Start of DATA FOR ANALYSIS

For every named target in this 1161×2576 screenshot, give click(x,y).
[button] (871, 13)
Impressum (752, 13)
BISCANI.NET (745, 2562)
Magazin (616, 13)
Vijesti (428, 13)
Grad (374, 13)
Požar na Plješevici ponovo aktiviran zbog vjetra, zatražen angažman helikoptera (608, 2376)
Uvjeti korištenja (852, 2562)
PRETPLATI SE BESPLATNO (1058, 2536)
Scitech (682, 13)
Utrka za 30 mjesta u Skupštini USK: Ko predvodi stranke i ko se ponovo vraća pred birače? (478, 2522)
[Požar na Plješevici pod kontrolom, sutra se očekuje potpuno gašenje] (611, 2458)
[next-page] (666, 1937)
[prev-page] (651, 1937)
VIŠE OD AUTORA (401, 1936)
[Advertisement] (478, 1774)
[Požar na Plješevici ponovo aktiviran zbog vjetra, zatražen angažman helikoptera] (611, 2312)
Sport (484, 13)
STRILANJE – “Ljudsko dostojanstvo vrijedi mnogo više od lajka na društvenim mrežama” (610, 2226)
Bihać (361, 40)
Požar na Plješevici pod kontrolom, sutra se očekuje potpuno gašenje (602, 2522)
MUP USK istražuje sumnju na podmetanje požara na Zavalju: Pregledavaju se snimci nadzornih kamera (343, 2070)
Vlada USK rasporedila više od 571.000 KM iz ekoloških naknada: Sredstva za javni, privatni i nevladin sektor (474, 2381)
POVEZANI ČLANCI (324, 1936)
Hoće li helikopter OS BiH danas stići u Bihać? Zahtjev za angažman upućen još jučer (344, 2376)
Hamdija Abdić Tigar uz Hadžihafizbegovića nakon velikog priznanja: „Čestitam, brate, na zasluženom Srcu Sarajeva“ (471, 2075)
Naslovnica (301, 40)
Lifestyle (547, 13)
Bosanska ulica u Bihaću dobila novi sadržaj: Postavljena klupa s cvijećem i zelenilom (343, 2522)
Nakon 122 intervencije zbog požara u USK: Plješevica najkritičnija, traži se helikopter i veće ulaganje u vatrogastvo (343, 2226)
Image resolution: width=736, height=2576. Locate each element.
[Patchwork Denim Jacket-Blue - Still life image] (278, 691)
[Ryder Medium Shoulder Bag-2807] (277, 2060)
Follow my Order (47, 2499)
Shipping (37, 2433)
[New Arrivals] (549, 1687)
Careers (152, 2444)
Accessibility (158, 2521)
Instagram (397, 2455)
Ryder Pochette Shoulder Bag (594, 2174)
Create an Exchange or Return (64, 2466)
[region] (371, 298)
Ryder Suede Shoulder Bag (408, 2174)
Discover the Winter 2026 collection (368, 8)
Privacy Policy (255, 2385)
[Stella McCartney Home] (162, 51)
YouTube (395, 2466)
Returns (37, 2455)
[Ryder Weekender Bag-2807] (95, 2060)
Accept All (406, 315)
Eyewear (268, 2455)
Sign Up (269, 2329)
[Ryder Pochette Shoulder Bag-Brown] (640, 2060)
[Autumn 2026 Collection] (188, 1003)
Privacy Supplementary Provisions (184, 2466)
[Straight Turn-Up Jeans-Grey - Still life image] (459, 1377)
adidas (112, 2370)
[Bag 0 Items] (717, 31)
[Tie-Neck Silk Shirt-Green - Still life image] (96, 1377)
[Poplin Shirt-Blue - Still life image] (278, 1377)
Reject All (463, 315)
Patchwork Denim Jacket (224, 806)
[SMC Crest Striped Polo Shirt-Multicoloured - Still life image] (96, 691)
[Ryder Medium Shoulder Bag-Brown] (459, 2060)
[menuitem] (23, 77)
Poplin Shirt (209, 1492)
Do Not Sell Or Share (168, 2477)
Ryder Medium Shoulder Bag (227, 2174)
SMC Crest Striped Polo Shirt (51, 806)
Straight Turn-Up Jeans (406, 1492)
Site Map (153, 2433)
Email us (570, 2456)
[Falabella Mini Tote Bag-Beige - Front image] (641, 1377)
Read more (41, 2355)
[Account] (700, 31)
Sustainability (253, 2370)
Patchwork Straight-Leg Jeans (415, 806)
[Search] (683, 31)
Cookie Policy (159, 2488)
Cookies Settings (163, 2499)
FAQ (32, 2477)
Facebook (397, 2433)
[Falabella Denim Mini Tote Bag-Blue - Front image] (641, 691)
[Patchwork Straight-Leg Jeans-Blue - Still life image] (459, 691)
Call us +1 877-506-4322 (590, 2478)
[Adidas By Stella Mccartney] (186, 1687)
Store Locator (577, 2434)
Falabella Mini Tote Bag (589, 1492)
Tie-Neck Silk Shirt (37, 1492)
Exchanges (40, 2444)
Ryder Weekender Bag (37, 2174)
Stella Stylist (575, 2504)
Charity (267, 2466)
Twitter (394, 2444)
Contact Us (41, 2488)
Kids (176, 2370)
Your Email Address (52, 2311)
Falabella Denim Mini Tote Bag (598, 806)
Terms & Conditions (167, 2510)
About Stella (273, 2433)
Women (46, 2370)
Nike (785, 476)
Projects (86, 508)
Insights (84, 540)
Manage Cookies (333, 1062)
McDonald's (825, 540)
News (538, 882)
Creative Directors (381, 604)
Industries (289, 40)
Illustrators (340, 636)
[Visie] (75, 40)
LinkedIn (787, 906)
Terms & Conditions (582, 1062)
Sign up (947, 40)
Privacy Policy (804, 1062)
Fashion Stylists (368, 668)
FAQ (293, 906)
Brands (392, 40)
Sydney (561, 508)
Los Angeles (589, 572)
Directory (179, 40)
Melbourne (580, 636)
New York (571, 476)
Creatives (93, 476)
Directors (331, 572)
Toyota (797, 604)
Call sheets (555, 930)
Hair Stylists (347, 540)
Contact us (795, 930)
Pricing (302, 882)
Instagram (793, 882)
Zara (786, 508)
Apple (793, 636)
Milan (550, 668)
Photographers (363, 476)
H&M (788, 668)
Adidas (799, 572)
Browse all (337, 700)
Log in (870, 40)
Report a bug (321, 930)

End of DATA FOR ANALYSIS

• **TASK REQUIREMENTS**
Extract each line from the entries above that contains the string "Tote".

• **ANSWER**
[Falabella Mini Tote Bag-Beige - Front image] (641, 1377)
[Falabella Denim Mini Tote Bag-Blue - Front image] (641, 691)
Falabella Mini Tote Bag (589, 1492)
Falabella Denim Mini Tote Bag (598, 806)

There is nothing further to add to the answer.